The task: Present the lines between the one holding "Where should I click to: Click the raised" and the one holding "Select the Info", inclusive, as a Markdown table with the columns "No." and "Line", omitting blank lines. Number the lines in order under "No." and put each line's text under "Line".

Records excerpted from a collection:
>> Begin
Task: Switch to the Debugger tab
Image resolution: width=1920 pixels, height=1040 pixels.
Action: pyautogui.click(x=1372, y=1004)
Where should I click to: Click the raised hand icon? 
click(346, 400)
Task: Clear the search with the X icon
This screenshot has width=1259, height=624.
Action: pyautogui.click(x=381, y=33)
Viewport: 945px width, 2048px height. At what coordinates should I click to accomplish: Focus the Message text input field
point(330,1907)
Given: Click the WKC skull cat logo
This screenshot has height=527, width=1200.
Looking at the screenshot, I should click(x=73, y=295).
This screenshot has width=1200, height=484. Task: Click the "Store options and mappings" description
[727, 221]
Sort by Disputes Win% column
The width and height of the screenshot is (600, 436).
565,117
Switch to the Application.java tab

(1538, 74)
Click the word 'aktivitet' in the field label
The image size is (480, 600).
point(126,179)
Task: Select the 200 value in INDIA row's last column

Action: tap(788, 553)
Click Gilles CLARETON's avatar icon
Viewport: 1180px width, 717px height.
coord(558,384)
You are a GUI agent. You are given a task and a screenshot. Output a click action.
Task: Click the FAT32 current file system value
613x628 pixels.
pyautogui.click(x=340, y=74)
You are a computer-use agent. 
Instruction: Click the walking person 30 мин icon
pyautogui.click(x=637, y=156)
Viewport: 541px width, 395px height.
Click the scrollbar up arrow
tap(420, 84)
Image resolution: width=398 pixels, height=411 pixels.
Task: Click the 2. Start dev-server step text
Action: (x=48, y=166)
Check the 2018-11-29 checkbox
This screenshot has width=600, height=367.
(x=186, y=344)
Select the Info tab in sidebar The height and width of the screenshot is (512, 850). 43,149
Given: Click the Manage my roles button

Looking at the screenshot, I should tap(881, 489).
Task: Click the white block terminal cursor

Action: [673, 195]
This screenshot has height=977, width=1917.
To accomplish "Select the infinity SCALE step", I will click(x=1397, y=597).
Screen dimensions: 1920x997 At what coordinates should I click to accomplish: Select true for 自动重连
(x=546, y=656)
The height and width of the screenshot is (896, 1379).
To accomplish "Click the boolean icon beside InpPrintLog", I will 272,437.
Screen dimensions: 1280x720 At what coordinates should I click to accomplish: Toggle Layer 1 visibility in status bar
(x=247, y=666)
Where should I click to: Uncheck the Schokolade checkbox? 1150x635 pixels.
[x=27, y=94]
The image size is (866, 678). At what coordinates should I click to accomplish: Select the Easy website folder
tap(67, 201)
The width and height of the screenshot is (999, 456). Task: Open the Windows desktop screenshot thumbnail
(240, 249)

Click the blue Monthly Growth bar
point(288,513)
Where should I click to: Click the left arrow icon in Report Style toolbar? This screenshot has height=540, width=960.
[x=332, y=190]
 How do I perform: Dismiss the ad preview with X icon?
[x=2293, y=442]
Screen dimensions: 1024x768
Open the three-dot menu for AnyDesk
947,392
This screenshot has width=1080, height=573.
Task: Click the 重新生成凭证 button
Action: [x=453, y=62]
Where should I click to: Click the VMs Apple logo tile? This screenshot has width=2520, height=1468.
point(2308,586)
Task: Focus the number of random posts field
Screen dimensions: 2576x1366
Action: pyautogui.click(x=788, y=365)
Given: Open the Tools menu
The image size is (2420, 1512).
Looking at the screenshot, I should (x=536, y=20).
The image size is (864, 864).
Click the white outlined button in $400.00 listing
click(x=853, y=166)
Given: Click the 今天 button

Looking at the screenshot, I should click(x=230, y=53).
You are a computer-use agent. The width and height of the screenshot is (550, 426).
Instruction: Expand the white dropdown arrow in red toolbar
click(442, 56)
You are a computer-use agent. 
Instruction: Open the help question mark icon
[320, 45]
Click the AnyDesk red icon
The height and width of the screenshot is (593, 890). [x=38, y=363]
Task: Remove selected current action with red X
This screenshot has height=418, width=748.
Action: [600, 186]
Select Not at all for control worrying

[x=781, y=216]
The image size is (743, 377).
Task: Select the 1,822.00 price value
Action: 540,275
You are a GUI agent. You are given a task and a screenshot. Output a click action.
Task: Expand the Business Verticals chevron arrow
>> End
Answer to the task:
| No. | Line |
|---|---|
| 1 | Where should I click to: Click the raised hand icon?  |
| 2 | click(346, 400) |
| 3 | Task: Clear the search with the X icon |
| 4 | This screenshot has width=1259, height=624. |
| 5 | Action: pyautogui.click(x=381, y=33) |
| 6 | Viewport: 945px width, 2048px height. At what coordinates should I click to accomplish: Focus the Message text input field |
| 7 | point(330,1907) |
| 8 | Given: Click the WKC skull cat logo |
| 9 | This screenshot has height=527, width=1200. |
| 10 | Looking at the screenshot, I should click(x=73, y=295). |
| 11 | This screenshot has width=1200, height=484. Task: Click the "Store options and mappings" description |
| 12 | [727, 221] |
| 13 | Sort by Disputes Win% column |
| 14 | The width and height of the screenshot is (600, 436). |
| 15 | 565,117 |
| 16 | Switch to the Application.java tab |
| 17 | (1538, 74) |
| 18 | Click the word 'aktivitet' in the field label |
| 19 | The image size is (480, 600). |
| 20 | point(126,179) |
| 21 | Task: Select the 200 value in INDIA row's last column |
| 22 | Action: tap(788, 553) |
| 23 | Click Gilles CLARETON's avatar icon |
| 24 | Viewport: 1180px width, 717px height. |
| 25 | coord(558,384) |
| 26 | You are a GUI agent. You are given a task and a screenshot. Output a click action. |
| 27 | Task: Click the FAT32 current file system value |
| 28 | 613x628 pixels. |
| 29 | pyautogui.click(x=340, y=74) |
| 30 | You are a computer-use agent.  |
| 31 | Instruction: Click the walking person 30 мин icon |
| 32 | pyautogui.click(x=637, y=156) |
| 33 | Viewport: 541px width, 395px height. |
| 34 | Click the scrollbar up arrow |
| 35 | tap(420, 84) |
| 36 | Image resolution: width=398 pixels, height=411 pixels. |
| 37 | Task: Click the 2. Start dev-server step text |
| 38 | Action: (x=48, y=166) |
| 39 | Check the 2018-11-29 checkbox |
| 40 | This screenshot has width=600, height=367. |
| 41 | (x=186, y=344) |
| 42 | Select the Info tab in sidebar The height and width of the screenshot is (512, 850). 43,149 |